The Nigerian Downstream and Intermediate Petroleum Regulatory Authority (NMDPRA) says it is collaborating with the Nigerian Customs Service to address the problem of cross-border gasoline smuggling.
NMDPRA said in a statement that there was enough gasoline of more than 1.6 billion liters as of January 26, both on land and at sea.
He said; “NNPC has also made a strong commitment to supply more PMS volume in the coming months to ensure national energy security and nationwide availability at a government-regulated price.
“The current distribution problem is compounded by the activities of cross-border smugglers, who divert PMS destined for the Nigerian market to neighboring countries where PMS prices are significantly higher than the Nigerian regulated price.

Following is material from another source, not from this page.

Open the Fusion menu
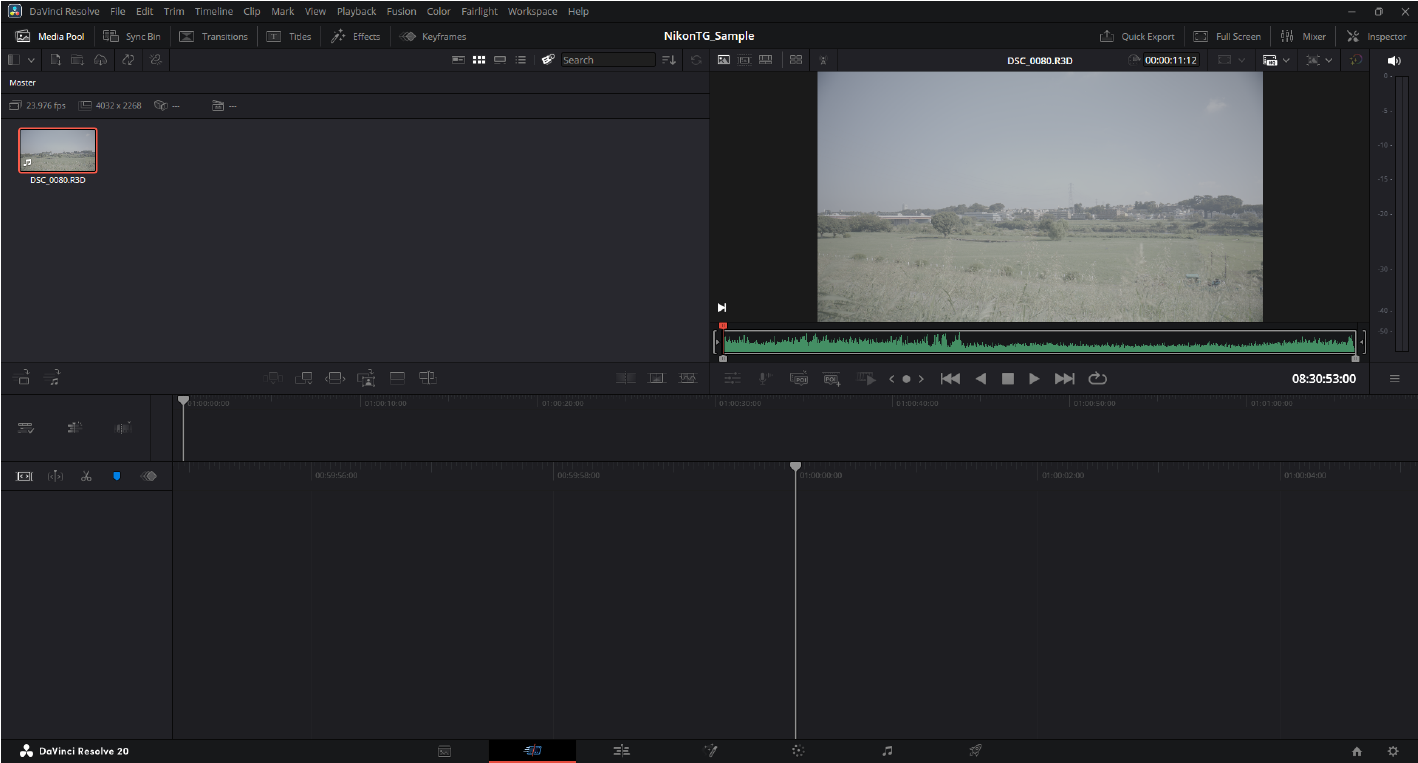 coord(401,11)

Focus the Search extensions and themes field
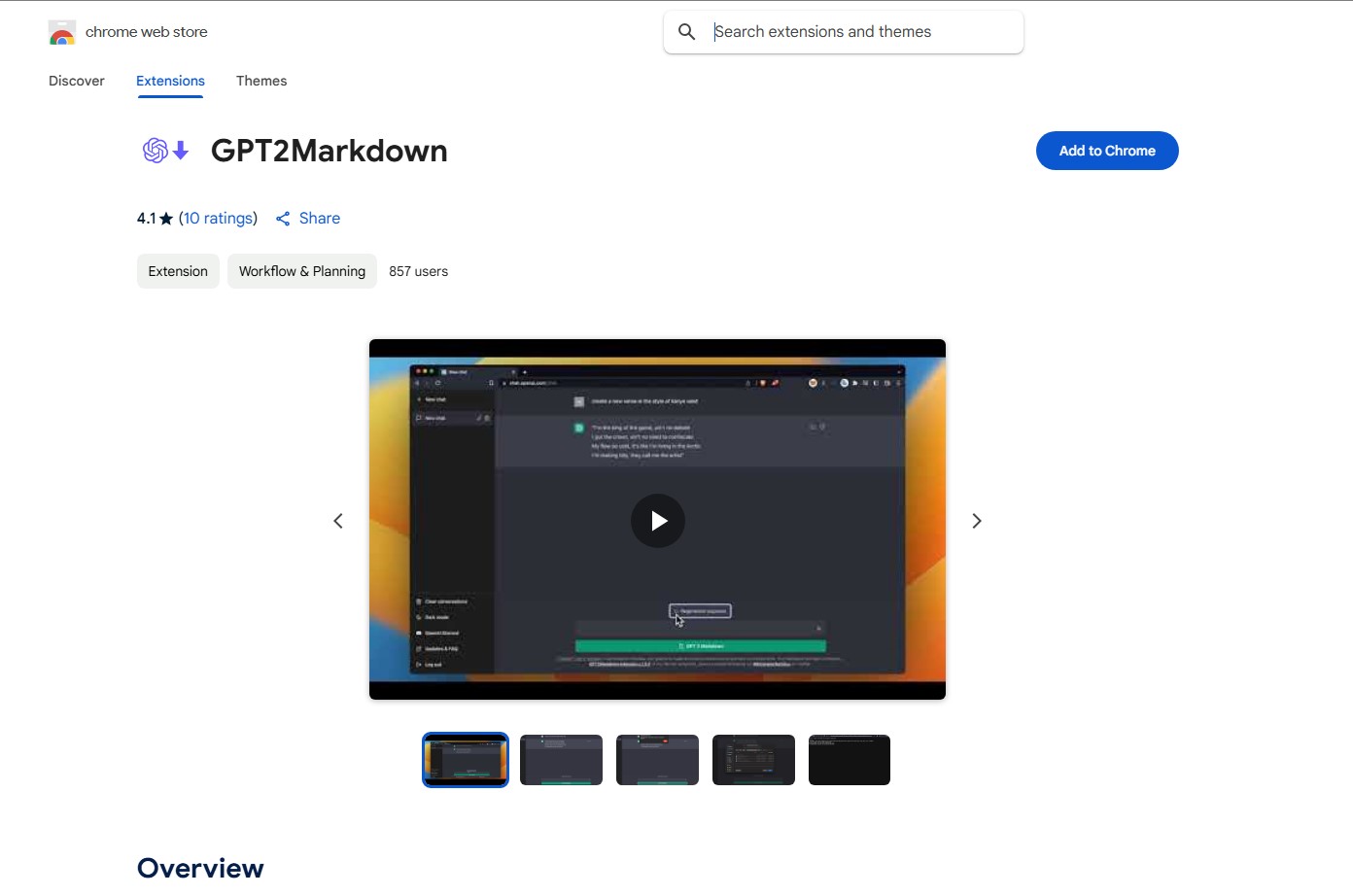[x=860, y=32]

We are engaged and collaborating with the Nigerian Customs Service to address this issue.”
The statement said; “Price arbitrage between Nigeria and neighboring countries has continued to grow due to inflation and the regional impact of the Russia-Ukraine conflict on the global energy value chain, including international freight rates and freight charter rates. coastal boats.
“We want the public to know that the ongoing government effort to rehabilitate Nigeria’s strategic roads ahead of the rainy season has required diversion of tankers carrying petroleum products to alternative roads, increasing the time it takes to transit and the associated cost of transporting the product”.
NMDPRA and key stakeholders, including NNPC, have implemented several measures to address the issue, including: Modest adjustment to the cost of product transportation to address the impact of AGO’s high price on carriers, while providing diesel to merchants at a reduced price, automation of the product sales interface, installation of a monitoring system in collaboration with government security agencies for the distribution of products to points of sale, extended opening hours both in cargo depots such as at some selected service stations and rehabilitation of the critical fuel distribution road network through a tax credit scheme by the NNPC, regular stakeholder engagements, among others.
“We have strengthened our monitoring teams and the corresponding sanctions to control the activities of merchants who make mistakes and distort our planned flow of products to designated points of sale to benefit from price arbitrage. As a medium to long-term measure, cost-effective means of transportation are being implemented, including Autogas conversions and pipeline rehabilitation. This will be complemented by end-to-end process automation across the entire value chain. NMDPRA appreciates the collaborative efforts of some patriotic oil marketing companies who, despite obvious incentives to engage in illegal price arbitrage, have stood firm and operated responsibly within approved price limits.”